━━━━━ SOURCE DATA ━━━━━

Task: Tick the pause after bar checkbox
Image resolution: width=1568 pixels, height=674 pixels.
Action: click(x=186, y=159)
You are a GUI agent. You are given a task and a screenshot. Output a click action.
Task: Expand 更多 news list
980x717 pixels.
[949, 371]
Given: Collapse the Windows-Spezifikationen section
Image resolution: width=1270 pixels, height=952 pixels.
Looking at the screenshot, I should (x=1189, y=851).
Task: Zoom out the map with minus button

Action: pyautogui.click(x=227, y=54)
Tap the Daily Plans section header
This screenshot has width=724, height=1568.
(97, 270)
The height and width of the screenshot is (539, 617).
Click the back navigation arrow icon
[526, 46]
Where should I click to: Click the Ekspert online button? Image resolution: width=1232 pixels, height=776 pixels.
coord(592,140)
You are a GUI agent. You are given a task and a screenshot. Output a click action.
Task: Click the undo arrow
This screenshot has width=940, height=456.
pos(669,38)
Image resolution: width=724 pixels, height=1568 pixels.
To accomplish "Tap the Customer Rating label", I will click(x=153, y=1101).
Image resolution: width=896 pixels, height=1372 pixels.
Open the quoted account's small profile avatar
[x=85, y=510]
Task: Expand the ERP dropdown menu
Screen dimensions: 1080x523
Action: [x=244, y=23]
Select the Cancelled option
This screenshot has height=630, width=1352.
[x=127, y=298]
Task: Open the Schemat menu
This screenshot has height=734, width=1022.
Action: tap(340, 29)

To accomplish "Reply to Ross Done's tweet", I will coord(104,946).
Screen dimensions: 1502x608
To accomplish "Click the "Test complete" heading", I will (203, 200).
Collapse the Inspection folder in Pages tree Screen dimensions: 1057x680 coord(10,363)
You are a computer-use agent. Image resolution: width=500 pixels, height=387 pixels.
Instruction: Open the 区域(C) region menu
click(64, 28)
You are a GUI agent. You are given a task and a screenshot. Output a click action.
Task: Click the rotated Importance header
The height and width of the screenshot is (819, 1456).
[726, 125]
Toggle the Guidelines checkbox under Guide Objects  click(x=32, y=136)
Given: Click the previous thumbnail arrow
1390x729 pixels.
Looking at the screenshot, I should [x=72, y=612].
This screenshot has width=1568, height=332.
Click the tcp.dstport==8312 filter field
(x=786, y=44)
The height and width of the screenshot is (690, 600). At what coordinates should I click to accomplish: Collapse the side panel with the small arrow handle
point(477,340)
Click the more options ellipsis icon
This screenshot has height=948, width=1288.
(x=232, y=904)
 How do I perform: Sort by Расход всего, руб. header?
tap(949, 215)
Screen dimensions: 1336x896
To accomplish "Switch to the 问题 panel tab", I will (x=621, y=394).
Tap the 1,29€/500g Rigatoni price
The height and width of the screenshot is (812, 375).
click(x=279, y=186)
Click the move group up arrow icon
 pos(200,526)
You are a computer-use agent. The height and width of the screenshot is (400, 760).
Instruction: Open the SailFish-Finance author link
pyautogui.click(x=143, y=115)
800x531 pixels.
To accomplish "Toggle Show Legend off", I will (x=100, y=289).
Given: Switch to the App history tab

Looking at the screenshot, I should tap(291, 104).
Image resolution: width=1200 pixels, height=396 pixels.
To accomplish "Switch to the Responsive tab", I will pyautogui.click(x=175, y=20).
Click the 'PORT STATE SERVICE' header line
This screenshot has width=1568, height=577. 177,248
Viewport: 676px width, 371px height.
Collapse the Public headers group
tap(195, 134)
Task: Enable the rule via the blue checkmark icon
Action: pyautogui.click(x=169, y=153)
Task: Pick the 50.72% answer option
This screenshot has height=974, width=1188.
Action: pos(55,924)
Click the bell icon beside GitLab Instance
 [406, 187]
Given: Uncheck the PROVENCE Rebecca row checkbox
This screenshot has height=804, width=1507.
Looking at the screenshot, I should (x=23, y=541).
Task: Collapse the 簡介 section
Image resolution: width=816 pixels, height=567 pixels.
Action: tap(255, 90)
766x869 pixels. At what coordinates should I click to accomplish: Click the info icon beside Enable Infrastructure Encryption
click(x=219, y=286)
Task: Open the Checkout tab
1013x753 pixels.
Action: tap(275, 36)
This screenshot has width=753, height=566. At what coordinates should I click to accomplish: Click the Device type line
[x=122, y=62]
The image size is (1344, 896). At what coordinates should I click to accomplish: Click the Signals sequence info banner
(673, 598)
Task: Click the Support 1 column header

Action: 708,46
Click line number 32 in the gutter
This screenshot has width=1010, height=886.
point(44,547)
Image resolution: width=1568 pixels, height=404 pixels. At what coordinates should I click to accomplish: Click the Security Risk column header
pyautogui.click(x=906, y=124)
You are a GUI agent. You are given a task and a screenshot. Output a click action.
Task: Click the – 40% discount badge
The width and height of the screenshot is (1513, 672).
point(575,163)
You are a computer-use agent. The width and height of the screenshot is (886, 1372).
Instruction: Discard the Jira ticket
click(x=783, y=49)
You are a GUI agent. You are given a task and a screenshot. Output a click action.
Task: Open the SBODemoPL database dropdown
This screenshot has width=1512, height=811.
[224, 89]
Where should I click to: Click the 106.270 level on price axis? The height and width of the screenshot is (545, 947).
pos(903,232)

━━━━━

▶ _TASK TO CARRY OUT_
Show every line above in which the word "checkbox" appears.

▶ _TASK RESPONSE_
Task: Tick the pause after bar checkbox
Toggle the Guidelines checkbox under Guide Objects  click(x=32, y=136)
Given: Uncheck the PROVENCE Rebecca row checkbox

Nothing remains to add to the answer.